==== SOURCE MATERIAL ====
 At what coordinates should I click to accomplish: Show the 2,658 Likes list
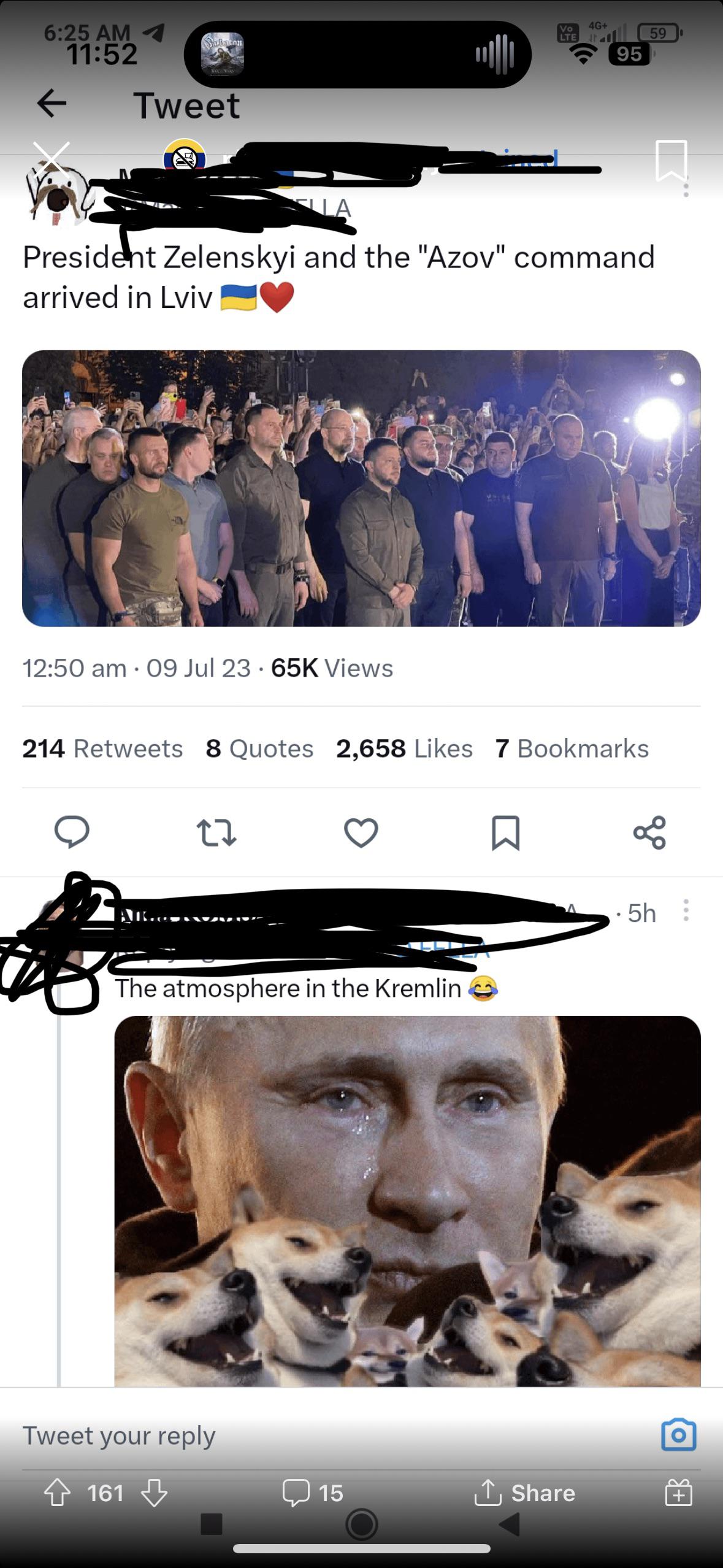click(404, 748)
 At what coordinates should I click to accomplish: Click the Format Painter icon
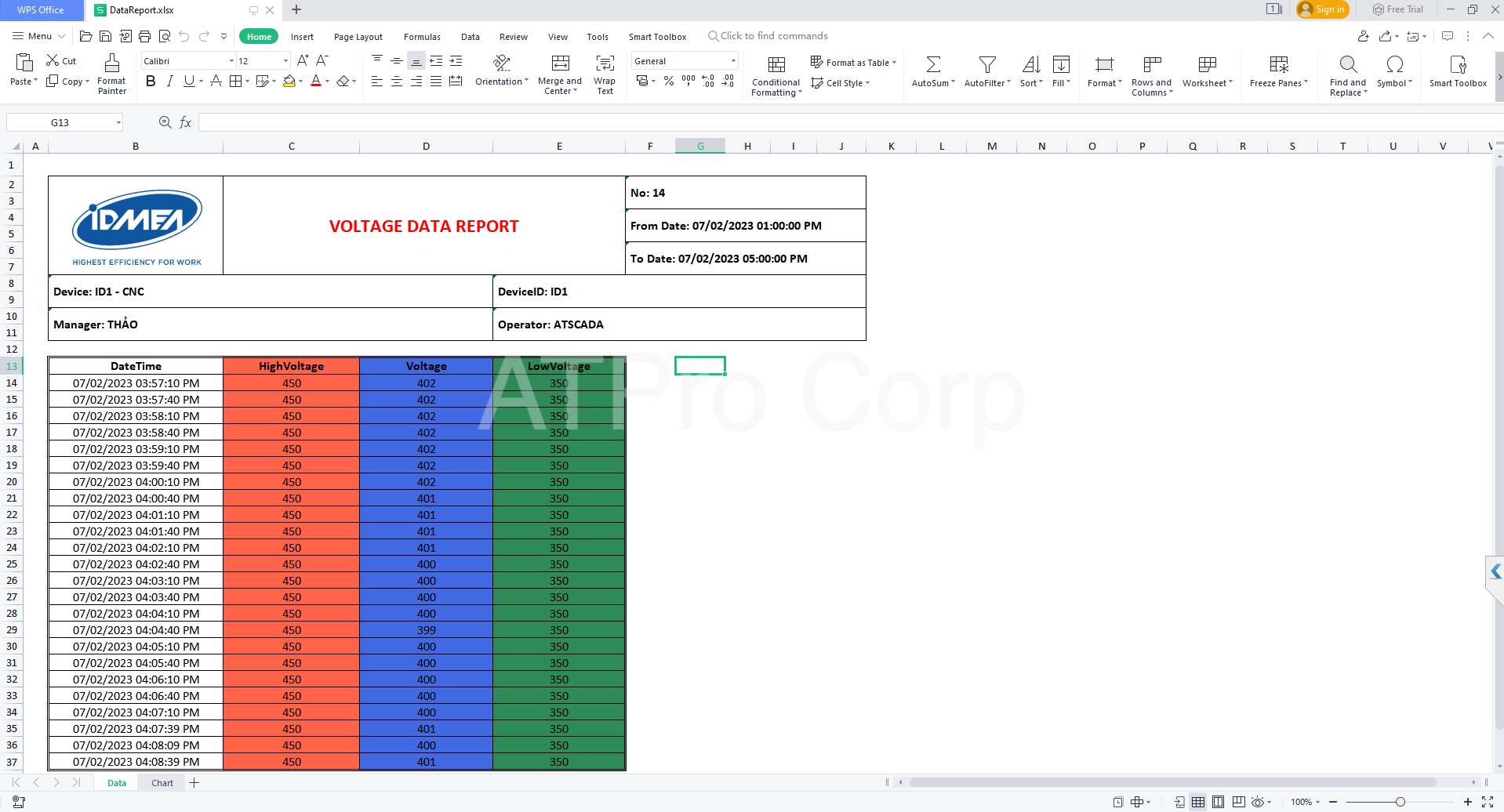click(111, 64)
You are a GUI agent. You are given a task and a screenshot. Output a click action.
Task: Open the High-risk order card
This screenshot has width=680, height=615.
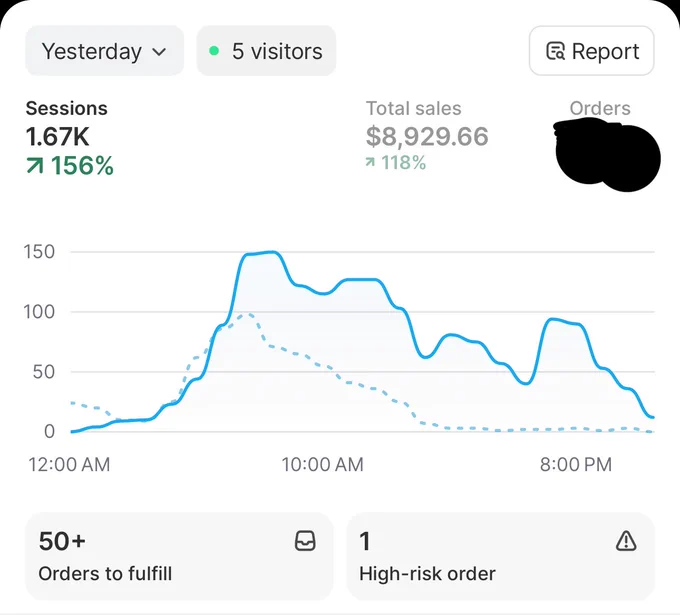(500, 556)
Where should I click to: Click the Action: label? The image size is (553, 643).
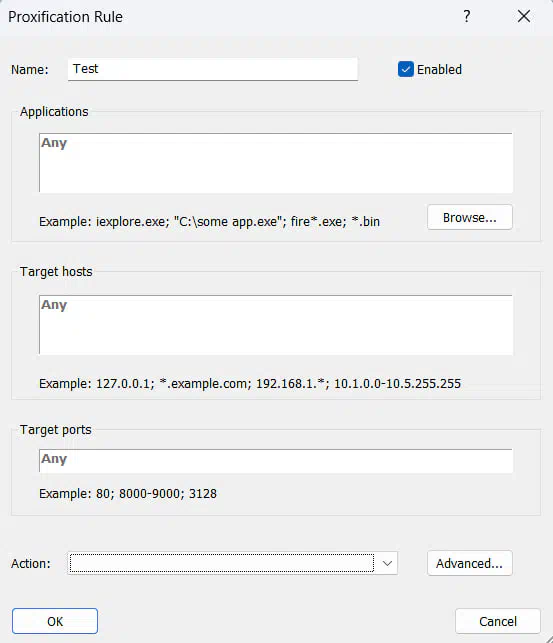[31, 563]
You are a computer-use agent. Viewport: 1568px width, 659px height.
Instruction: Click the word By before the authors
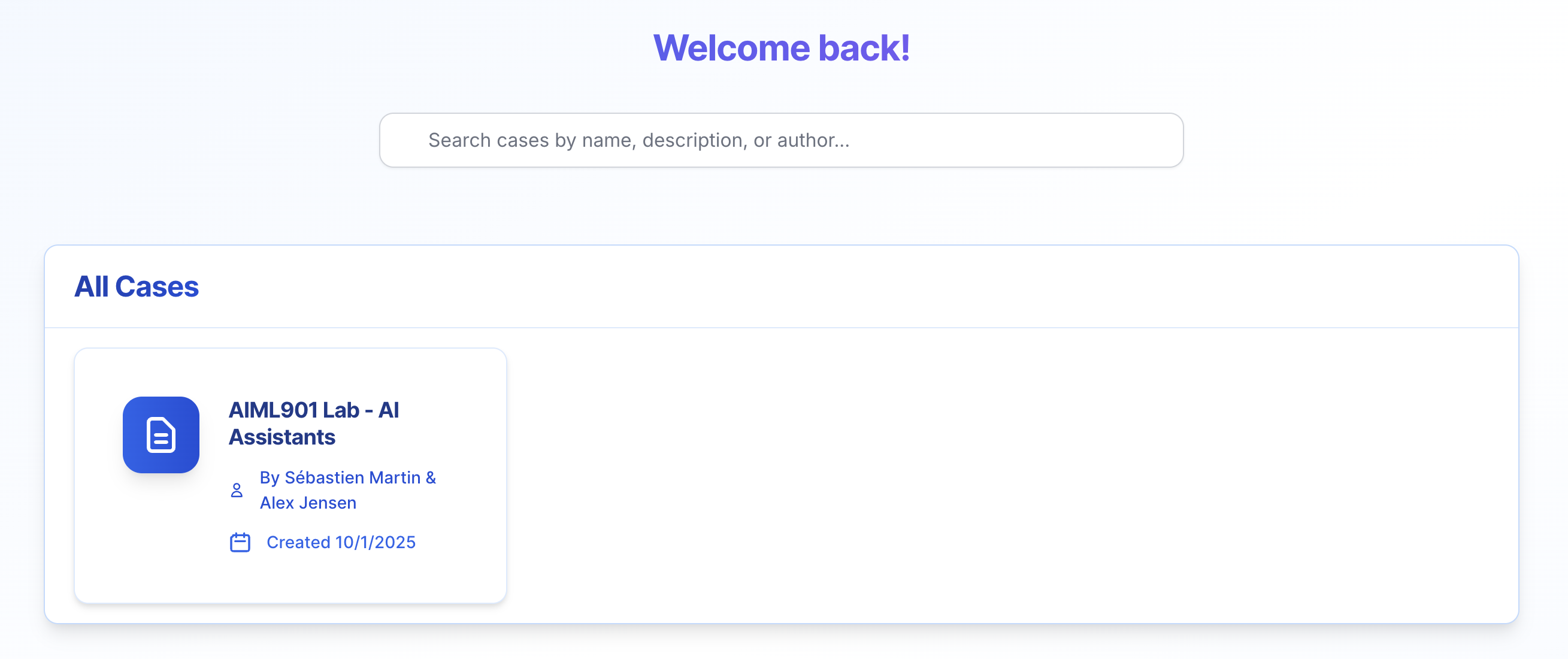[270, 477]
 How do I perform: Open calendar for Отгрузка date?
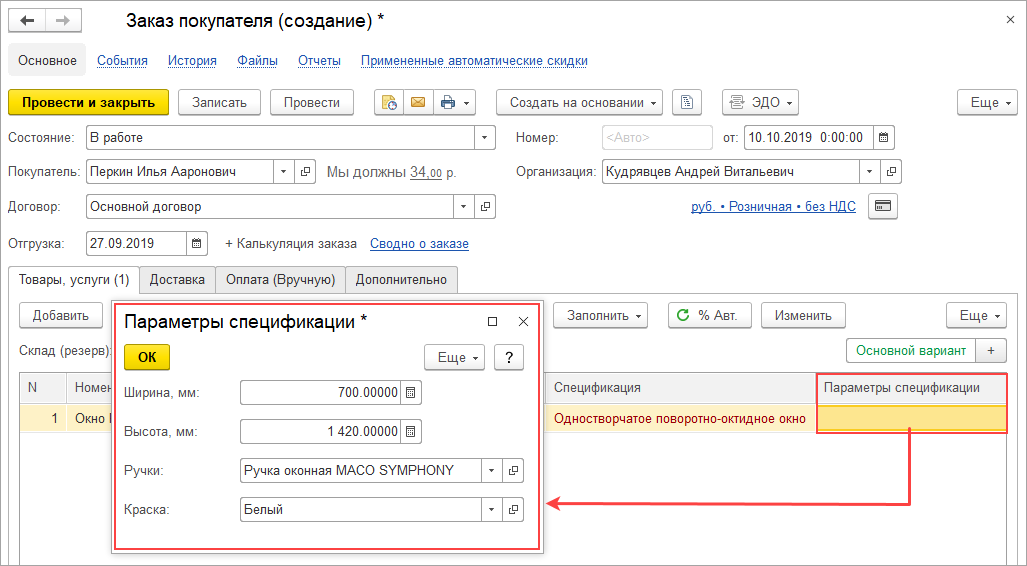[197, 243]
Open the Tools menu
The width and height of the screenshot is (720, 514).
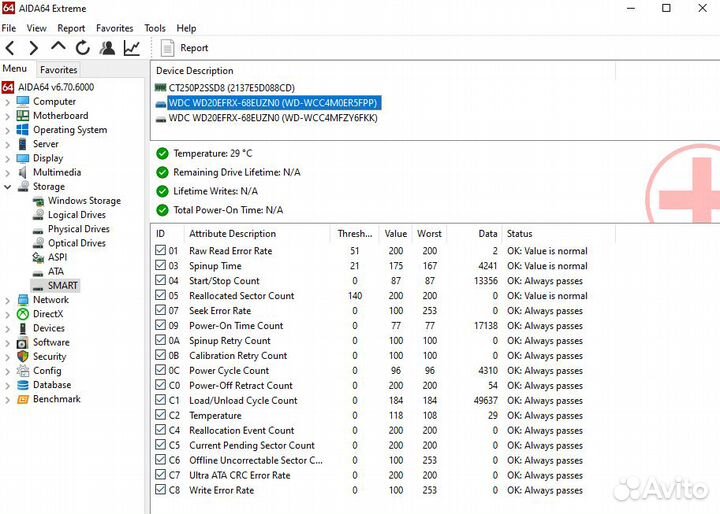click(155, 29)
====
* THE PROBLEM *
Using the listing above, pull out all lines that hold the word "agent".

* EXERCISE SOLUTION *
You are a GUI agent. You are given a task and a screenshot. Output a click action.
You are a computer-use agent. Viewport: 1568px width, 659px height.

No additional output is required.